Mobilny system Google’a – Android, jest porównywany do iOS względem jego intuicyjności, prostoty a zarazem zaawansowania. Tak samo było zresztą na premierze iPada 2. Steve Jobs – bóg produktów sygnowanych nadgryzionym jabłkiem – porównywał ogromną sumę aplikacji wydanych na tablety z Androidem (aż 100), do jakże podobnej do niej liczby aplikacji na tablety z mobilnym systemem Apple (tylko 65000). Nawet trzyletnie dziecko sądząc po cyferkach umie powiedzieć że jabłko wygrało. Tylko dlaczego ludzie decydują się na urządzenia z iOS? Hmm… Może dlatego, że magiczny koncern z Cupertino przykłada większą wagę do swoich produktów niż na przykład Samsung? Dla porównania; Apple wydaje JEDEN model telefonu na rok, JEDEN tablet na rok, JEDEN nowy system mobilny na rok. Tudzież granatowa elipsa Samsunga wydaje kilkanaście modeli telefonów na rok, nie zajmuje się „starszymi” modelami swoich urządzeń – nie wspiera ich. Android jest od tak wgrywany na najnowsze urządzenia, które są „TOP” przez góra trzy miesiące – po tym czasie wielka burza ustaje.

Apple jako bardzo szanująca się firma, która zarabia krocie na swoich produktach, wspiera swoje urządzenia przez okres około trzech lat – dla przykładu posłużę się moim Iphonem 3G, który w tym roku zakończył swój żywot.
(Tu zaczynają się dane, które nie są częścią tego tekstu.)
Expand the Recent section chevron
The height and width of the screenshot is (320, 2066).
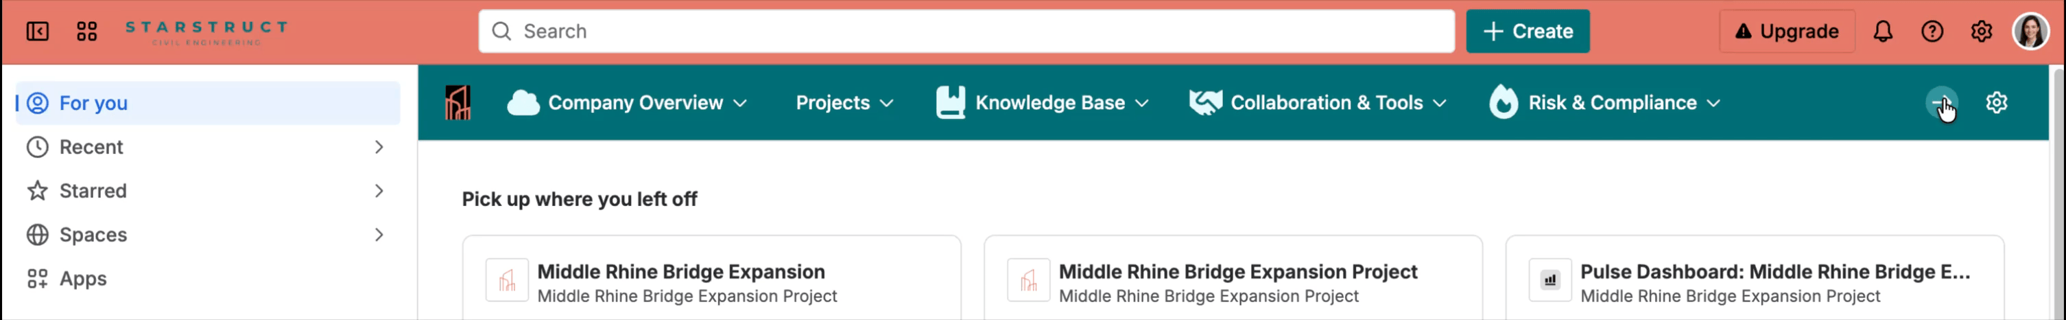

Firma z Krzemowej Doliny przykłada niezwykłą wagę do swoich produktów. Dba o nie jak swoje dzieci, wciąż je udoskonala, modernizuje, robi dla nich to co uważa za najlepsze. Inne koncerny mogą brać przykład od działalności Steve’a. Te niesamowite i ciągle udoskonalane urządzenia sprawią, że świat będzie hmm.. MAGICAL! ; )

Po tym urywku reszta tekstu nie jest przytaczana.